>> Start DATA EXCERPTS

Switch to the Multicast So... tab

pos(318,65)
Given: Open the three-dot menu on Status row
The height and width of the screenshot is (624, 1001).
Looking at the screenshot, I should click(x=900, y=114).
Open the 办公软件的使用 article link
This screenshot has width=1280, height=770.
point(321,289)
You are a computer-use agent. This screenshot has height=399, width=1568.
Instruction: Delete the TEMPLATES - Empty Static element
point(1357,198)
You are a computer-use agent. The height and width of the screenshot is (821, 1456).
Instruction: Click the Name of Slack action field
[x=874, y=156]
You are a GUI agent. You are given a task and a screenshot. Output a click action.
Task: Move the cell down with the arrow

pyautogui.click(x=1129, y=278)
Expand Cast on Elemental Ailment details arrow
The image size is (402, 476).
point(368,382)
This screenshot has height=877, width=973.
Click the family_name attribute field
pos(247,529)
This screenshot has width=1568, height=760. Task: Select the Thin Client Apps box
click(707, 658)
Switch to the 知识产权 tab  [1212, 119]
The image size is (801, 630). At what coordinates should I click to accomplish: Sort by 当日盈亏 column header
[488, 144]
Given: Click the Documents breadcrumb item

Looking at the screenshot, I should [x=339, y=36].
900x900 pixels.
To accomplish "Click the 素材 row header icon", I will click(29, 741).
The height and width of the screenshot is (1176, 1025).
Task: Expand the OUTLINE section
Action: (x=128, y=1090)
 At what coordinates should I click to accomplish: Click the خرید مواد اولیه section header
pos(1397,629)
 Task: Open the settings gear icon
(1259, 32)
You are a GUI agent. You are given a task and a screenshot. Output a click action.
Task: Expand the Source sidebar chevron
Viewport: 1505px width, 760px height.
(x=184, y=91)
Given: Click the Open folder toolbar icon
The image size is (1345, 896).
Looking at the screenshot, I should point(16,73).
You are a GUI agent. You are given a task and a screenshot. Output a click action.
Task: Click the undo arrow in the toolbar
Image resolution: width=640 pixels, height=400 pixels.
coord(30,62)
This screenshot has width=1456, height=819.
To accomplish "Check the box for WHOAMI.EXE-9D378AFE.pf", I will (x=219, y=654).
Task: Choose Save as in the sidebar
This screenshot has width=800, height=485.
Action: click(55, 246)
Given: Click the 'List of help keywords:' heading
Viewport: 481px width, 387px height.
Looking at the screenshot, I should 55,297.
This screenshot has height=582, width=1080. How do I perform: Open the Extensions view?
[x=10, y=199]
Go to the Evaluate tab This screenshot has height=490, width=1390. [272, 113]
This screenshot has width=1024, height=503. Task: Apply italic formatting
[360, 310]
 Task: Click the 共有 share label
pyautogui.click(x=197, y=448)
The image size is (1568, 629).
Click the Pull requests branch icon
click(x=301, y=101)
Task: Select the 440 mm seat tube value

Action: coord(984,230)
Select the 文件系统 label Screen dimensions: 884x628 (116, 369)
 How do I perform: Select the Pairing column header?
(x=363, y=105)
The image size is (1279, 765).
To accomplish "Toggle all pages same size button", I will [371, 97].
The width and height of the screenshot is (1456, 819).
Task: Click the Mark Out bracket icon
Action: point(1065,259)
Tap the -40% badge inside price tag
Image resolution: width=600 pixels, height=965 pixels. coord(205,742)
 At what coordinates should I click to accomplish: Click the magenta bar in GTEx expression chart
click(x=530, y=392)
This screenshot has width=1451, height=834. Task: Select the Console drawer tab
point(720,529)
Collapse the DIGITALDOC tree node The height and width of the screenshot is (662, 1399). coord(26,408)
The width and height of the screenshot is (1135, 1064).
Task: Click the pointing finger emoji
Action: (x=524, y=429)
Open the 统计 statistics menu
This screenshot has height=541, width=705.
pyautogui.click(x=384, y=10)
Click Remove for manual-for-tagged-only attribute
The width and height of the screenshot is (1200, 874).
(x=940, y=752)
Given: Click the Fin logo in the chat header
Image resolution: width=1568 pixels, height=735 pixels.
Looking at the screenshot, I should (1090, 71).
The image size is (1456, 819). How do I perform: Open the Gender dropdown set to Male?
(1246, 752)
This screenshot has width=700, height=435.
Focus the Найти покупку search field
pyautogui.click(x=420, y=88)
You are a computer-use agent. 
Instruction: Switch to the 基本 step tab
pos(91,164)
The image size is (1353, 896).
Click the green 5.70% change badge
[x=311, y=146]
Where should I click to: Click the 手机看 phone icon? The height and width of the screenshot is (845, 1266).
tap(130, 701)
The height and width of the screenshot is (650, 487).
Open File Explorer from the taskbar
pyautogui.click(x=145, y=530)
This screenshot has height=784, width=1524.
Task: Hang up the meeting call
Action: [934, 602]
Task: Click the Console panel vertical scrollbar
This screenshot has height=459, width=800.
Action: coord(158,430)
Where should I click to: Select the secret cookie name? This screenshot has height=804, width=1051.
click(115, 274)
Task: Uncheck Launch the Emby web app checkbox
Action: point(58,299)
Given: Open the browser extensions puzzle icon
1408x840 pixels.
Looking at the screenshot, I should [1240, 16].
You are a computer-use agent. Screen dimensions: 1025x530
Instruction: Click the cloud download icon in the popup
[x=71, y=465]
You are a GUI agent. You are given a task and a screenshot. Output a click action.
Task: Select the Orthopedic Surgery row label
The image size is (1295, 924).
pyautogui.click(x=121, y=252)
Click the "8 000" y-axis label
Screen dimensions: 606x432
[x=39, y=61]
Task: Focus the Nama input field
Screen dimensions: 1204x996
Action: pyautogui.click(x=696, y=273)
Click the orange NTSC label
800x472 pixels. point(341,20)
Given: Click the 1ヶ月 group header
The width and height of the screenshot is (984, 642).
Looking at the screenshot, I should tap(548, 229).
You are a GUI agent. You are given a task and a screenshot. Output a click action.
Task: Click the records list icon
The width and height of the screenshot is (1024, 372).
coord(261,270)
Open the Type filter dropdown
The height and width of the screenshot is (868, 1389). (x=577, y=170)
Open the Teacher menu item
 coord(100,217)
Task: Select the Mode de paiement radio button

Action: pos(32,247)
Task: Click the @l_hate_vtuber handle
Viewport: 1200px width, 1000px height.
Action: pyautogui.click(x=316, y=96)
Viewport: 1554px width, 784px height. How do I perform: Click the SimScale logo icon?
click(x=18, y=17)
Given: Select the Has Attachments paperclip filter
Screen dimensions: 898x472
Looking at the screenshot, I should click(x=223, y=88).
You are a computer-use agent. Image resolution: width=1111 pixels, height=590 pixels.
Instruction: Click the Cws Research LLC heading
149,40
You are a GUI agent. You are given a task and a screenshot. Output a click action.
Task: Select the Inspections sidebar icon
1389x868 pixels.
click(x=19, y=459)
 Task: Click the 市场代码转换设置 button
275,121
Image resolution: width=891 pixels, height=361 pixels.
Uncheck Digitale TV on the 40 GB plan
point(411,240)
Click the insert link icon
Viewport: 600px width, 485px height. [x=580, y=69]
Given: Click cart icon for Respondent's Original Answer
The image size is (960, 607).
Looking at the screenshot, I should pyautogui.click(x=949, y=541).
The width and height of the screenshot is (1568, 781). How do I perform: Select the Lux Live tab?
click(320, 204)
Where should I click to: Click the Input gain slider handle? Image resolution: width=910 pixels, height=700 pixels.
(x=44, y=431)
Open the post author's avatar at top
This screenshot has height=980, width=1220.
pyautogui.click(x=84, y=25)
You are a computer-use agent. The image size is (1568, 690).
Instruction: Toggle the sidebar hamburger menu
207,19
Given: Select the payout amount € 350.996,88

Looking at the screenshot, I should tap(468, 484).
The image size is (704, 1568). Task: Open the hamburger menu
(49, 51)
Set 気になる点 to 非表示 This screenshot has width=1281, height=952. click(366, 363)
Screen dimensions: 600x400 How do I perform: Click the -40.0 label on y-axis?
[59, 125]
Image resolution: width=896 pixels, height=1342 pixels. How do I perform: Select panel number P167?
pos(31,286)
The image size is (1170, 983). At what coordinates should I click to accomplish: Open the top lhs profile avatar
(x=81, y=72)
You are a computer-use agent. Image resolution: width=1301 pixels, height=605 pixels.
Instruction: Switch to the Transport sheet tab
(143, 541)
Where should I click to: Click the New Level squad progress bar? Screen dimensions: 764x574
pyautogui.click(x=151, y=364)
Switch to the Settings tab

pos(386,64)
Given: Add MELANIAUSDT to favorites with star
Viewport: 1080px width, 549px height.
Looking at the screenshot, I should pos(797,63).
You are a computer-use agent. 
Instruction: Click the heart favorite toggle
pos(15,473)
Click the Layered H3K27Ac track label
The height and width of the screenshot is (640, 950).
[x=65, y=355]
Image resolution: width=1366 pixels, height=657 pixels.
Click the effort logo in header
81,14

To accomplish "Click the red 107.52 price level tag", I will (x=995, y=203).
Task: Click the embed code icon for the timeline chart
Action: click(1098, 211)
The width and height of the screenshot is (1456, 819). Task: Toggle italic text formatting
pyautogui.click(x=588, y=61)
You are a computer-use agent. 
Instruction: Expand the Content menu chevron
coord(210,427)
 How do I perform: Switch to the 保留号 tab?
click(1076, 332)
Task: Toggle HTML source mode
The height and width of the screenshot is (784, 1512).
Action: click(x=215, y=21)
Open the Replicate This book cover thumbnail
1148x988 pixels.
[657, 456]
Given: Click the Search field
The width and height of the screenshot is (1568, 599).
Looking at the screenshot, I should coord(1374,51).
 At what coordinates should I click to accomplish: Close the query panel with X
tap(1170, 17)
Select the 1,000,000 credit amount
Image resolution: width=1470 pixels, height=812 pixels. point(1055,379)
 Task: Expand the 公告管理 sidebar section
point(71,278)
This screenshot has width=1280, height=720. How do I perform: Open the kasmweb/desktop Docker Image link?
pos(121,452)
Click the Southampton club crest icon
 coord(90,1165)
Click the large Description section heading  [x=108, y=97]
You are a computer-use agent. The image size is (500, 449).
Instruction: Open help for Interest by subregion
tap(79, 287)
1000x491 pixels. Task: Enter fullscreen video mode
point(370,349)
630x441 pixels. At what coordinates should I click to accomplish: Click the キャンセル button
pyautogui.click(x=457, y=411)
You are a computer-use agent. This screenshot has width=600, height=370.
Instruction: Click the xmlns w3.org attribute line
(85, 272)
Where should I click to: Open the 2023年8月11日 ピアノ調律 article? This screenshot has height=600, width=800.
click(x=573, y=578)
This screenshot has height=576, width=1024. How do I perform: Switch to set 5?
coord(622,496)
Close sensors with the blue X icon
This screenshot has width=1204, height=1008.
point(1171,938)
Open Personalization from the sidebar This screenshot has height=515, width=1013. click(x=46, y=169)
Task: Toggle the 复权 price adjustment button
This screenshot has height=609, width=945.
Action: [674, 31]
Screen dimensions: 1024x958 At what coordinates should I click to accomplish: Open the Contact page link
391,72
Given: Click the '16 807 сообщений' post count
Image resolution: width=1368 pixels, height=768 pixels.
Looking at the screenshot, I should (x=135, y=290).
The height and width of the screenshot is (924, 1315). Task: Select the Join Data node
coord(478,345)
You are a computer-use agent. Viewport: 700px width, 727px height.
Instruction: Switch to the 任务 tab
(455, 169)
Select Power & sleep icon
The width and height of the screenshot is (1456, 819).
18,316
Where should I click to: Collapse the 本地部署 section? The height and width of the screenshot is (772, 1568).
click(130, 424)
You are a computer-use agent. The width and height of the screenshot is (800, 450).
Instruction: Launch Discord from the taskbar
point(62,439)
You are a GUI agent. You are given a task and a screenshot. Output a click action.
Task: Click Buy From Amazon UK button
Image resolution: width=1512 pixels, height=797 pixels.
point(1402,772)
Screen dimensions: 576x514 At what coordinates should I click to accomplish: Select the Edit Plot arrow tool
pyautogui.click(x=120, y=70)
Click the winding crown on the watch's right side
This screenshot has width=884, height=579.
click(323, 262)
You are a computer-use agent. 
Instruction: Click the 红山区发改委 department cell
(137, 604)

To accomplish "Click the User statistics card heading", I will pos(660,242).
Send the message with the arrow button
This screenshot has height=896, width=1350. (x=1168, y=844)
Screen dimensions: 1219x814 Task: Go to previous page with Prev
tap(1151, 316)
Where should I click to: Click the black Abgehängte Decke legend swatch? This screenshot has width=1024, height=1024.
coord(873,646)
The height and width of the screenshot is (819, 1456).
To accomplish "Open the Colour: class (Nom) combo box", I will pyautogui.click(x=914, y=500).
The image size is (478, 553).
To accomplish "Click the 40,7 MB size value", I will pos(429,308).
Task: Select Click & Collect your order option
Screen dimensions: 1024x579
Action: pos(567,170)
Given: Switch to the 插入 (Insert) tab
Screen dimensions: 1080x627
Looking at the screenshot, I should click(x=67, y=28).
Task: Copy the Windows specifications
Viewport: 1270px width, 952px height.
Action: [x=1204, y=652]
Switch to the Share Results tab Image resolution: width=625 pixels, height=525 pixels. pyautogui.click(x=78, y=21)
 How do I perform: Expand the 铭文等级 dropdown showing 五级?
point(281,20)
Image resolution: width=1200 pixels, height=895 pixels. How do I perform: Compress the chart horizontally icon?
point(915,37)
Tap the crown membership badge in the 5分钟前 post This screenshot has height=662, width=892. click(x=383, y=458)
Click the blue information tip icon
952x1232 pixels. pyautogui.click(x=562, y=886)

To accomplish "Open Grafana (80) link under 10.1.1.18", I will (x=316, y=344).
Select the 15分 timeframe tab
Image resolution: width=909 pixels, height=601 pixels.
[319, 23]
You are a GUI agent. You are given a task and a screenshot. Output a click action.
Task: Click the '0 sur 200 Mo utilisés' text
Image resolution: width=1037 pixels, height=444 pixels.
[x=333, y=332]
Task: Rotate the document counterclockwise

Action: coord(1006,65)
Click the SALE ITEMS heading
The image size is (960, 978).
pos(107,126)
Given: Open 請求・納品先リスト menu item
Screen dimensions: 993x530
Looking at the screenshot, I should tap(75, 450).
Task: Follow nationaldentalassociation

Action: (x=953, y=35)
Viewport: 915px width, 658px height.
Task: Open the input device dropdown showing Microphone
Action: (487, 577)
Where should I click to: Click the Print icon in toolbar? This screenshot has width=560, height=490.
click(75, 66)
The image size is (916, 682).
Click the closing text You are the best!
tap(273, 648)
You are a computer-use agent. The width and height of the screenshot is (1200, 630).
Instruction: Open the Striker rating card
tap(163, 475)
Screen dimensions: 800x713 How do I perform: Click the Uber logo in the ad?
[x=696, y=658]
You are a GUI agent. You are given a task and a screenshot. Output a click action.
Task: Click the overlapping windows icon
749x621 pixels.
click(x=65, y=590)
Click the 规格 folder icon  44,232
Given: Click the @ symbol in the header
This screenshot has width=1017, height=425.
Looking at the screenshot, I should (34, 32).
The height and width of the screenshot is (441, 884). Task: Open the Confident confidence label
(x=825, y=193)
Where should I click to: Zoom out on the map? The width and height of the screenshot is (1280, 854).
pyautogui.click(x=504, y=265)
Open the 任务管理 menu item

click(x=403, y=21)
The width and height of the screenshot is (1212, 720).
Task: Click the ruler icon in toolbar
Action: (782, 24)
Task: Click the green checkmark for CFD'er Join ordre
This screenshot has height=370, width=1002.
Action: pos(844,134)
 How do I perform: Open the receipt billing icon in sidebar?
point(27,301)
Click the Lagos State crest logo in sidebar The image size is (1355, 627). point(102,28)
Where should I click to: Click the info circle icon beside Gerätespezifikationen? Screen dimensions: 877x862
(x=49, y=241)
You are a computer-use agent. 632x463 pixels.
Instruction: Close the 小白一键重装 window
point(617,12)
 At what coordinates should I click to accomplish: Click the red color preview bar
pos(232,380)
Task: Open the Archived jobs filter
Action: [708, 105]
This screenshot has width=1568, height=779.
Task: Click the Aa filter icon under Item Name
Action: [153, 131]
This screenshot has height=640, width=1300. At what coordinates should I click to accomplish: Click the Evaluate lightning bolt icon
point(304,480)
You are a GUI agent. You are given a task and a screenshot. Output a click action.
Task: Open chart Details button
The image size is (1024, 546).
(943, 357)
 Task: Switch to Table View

>> End DATA EXCERPTS

◆ DO THIS
Copy the lines above without any changes, from the first one up to and including the line with "Looking at the screenshot, I should point(16,73).".

◆ OUTPUT BELOW
Switch to the Multicast So... tab

pos(318,65)
Given: Open the three-dot menu on Status row
The height and width of the screenshot is (624, 1001).
Looking at the screenshot, I should click(x=900, y=114).
Open the 办公软件的使用 article link
This screenshot has width=1280, height=770.
point(321,289)
You are a computer-use agent. This screenshot has height=399, width=1568.
Instruction: Delete the TEMPLATES - Empty Static element
point(1357,198)
You are a computer-use agent. The height and width of the screenshot is (821, 1456).
Instruction: Click the Name of Slack action field
[x=874, y=156]
You are a GUI agent. You are given a task and a screenshot. Output a click action.
Task: Move the cell down with the arrow

pyautogui.click(x=1129, y=278)
Expand Cast on Elemental Ailment details arrow
The image size is (402, 476).
point(368,382)
This screenshot has height=877, width=973.
Click the family_name attribute field
pos(247,529)
This screenshot has width=1568, height=760. Task: Select the Thin Client Apps box
click(707, 658)
Switch to the 知识产权 tab  [1212, 119]
The image size is (801, 630). At what coordinates should I click to accomplish: Sort by 当日盈亏 column header
[488, 144]
Given: Click the Documents breadcrumb item

Looking at the screenshot, I should [x=339, y=36].
900x900 pixels.
To accomplish "Click the 素材 row header icon", I will click(29, 741).
The height and width of the screenshot is (1176, 1025).
Task: Expand the OUTLINE section
Action: (x=128, y=1090)
 At what coordinates should I click to accomplish: Click the خرید مواد اولیه section header
pos(1397,629)
 Task: Open the settings gear icon
(1259, 32)
You are a GUI agent. You are given a task and a screenshot. Output a click action.
Task: Expand the Source sidebar chevron
Viewport: 1505px width, 760px height.
(x=184, y=91)
Given: Click the Open folder toolbar icon
The image size is (1345, 896).
Looking at the screenshot, I should point(16,73).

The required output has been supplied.